> **Given text**
--- START ---

The diagnosis of diffuse scleromyxedema was retained and the patient was placed on intravenous immunoglobulin at a dose of 21 g/day for 5 days/month for 6 months with good improvement after just two months. This regression was maintained by thalidomide at a dose of 100 mg/day combined with synthetic antimalarials at a dose of 200 mg/day (Figs. 46). The recoil without recurrence is two years.

Figure 4: Patient after 2 courses of intravenous immunoglobulins: regression of edema of the eyelids.
Figure 5: Patient after 2 courses of intravenous immunoglobulins: regression of edema and papules in the neck.
Figure 6: Patient after 2 courses of intravenous immunoglobulins: regression of edema and papules of the hands.

--- END ---

> **Exercise data**
--- START ---

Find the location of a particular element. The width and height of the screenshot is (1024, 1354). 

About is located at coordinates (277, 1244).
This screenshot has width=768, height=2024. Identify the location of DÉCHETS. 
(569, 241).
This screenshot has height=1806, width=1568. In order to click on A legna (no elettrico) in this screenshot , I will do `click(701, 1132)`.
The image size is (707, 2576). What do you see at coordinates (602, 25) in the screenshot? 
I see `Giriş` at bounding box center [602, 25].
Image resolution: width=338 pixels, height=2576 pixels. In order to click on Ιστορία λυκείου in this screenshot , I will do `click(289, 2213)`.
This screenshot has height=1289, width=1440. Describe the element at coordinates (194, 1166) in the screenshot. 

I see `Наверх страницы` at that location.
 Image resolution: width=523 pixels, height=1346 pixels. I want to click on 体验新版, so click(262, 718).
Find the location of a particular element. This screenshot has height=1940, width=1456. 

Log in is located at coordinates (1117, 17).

--- END ---

> **What the task requires**
Reproduce the scleromyxedema treatment passage in full, word for word.

> **Solution**
The diagnosis of diffuse scleromyxedema was retained and the patient was placed on intravenous immunoglobulin at a dose of 21 g/day for 5 days/month for 6 months with good improvement after just two months. This regression was maintained by thalidomide at a dose of 100 mg/day combined with synthetic antimalarials at a dose of 200 mg/day (Figs. 46). The recoil without recurrence is two years.

Figure 4: Patient after 2 courses of intravenous immunoglobulins: regression of edema of the eyelids.
Figure 5: Patient after 2 courses of intravenous immunoglobulins: regression of edema and papules in the neck.
Figure 6: Patient after 2 courses of intravenous immunoglobulins: regression of edema and papules of the hands.